I governanti eletti devono fare i conti invece con il problema di un consenso meno manipolabile, visto che operano in un contesto di, più o meno, ma pur sempre libera espressione delle idee e di pluralismo informativo. Alla scadenza del mandato li aspetta inesorabilmente il giudizio degli elettori a cui solo spetta di confermarli al loro posto con un consenso maggioritario. Decisiva in certe situazioni (come guerre o gravi crisi economico-sociali) tale sfida risulta assai improba. Non a caso tutti i premier stanno attenti a richiedere ai loro concittadini sacrifici e rinunce all’inizio legislatura, nella speranza di riuscire a far loro apprezzare i frutti in tempo utile. Condizione necessaria, tuttavia, è che riescano a far approvare da parlamenti i provvedimenti adottati e a veder maturare i loro benefici effetti nel giro di tre/quattro anni. Ne sa qualcosa Gerhard Schröder, il cancelliere tedesco che tra il 2003 e il 2004 adottò misure risultate alla distanza particolarmente benefiche per l’economia del suo paese, ma nell’immediato assai contrastate anche all’interno del suo partito. Infatti rinunciò addirittura a ricandidarsi, consapevole di essersi alienato le simpatie dei suoi elettori.

Renzi fa in questi giorni lo spavaldo. Ai poliziotti che minacciano di osare l’inosabile (almeno finora), ossia lo sciopero, replica a muso duro che non accetta ricatti. È già coraggioso per lui leader dello storico partito della sinistra italiana etichettare sciopero come ricatto.
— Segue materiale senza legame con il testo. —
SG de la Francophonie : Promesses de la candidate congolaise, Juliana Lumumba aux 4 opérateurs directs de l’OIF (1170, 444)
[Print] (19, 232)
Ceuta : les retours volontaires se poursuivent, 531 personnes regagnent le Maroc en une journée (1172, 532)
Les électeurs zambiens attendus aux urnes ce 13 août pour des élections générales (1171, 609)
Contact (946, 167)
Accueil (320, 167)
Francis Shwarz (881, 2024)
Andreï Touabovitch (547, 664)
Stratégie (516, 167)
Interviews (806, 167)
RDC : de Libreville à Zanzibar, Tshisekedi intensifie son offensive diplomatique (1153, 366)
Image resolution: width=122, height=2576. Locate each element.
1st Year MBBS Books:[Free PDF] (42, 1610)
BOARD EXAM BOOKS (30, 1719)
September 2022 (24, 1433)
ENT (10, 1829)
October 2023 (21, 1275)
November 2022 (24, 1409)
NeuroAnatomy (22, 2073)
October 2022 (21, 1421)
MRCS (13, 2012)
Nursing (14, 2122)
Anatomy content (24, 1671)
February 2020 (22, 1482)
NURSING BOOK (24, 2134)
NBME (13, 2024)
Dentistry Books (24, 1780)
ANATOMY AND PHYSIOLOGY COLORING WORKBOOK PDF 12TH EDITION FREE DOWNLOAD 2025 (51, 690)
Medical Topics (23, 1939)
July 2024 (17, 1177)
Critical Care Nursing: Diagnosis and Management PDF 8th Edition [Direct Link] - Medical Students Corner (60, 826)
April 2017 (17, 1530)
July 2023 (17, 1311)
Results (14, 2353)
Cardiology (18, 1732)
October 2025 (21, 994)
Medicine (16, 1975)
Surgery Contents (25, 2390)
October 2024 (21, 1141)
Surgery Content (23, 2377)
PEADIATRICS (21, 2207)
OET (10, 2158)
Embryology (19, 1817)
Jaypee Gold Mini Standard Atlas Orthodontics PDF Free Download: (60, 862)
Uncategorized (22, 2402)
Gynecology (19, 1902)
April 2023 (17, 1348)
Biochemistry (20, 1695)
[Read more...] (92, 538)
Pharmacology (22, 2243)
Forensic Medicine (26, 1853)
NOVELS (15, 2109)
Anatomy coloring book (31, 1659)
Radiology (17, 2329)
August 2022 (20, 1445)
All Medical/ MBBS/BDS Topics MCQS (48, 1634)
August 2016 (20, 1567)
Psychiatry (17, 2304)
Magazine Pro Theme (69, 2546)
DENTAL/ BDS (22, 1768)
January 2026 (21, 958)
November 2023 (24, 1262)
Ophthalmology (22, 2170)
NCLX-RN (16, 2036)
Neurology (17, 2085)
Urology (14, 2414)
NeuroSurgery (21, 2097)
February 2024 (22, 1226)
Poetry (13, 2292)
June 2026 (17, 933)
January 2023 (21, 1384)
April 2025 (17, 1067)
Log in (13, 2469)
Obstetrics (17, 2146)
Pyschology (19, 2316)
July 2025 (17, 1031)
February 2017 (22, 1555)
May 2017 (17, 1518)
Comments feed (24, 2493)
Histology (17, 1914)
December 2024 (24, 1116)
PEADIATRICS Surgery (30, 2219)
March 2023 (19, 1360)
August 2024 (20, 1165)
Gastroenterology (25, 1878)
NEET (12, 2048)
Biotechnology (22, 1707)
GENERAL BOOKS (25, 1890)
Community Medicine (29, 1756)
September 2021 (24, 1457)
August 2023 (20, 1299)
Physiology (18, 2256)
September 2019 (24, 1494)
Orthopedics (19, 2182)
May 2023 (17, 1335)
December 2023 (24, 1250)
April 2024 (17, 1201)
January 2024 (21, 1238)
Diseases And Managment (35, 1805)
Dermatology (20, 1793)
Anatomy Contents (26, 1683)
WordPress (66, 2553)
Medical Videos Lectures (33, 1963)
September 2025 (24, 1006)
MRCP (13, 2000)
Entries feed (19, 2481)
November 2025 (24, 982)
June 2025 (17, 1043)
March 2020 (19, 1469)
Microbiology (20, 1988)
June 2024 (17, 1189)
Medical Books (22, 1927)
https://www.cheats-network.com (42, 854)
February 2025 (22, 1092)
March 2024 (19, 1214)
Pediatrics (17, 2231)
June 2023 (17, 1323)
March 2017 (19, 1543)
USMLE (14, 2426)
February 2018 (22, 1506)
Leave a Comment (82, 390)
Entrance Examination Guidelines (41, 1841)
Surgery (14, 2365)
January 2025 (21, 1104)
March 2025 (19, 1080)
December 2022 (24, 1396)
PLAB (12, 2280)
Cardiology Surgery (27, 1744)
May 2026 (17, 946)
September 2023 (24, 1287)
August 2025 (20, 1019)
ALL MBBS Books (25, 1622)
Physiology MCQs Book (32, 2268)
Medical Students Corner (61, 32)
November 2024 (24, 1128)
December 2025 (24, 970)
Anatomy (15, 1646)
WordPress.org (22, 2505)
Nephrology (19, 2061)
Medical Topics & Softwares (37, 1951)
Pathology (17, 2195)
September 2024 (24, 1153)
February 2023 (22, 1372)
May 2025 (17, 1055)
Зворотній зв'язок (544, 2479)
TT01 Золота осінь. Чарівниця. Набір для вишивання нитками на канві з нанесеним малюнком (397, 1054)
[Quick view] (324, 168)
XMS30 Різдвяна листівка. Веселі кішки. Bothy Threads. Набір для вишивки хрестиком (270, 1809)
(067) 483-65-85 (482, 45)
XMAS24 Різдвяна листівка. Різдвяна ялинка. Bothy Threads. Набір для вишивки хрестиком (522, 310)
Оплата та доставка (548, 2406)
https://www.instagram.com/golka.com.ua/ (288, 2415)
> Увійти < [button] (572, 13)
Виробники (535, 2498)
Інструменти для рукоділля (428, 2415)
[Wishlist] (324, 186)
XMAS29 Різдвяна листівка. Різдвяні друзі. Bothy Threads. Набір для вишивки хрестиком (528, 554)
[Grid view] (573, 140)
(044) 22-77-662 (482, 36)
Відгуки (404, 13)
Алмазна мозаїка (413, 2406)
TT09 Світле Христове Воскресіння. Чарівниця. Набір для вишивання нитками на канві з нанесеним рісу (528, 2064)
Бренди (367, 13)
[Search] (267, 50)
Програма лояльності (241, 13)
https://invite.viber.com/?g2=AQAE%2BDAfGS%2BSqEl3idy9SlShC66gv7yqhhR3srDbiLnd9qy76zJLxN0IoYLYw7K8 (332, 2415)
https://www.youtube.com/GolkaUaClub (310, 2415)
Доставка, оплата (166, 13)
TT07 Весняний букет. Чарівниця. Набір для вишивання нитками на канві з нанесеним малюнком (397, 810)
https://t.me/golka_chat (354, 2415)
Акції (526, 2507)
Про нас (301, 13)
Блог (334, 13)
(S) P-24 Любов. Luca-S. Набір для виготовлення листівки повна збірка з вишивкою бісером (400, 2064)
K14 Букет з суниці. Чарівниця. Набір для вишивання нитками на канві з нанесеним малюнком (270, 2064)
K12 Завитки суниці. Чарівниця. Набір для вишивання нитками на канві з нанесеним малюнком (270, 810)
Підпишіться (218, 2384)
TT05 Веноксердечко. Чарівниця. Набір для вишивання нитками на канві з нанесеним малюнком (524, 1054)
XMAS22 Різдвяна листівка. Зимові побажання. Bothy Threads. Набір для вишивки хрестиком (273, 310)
Ma è ancor più coraggioso lanciarsi in una sfida che gli può aprire sotto i piedi una pericolosa falla. Pubblico impiego, sindacati, opposizioni e, last but non least, le minoranze interne: si sono già messi tutti sul piede di guerra. La minaccia è che un eventuale passaggio parlamentare si trasformi in un percorso minato e, di riflesso, che il suo cospicuo appoggio popolare cominci ad essere eroso. I suoi spazi di movimento sono, peraltro, ristretti. Un’eventuale correzione dalla linea di condotta adottata finirebbe col ledere la sua fama di intrepido politico in lotta solitaria contro la conservazione di privilegi e rendite. Insomma, anche Renzi è entrato nel maledetto Triangolo delle Bermude. Deve superare (senza perderne una) tre prove: adottare misure impopolari, non far franare la sua maggioranza parlamentare, arrivare alla verifica elettorale forte di risultati della sua azione di governo confortanti.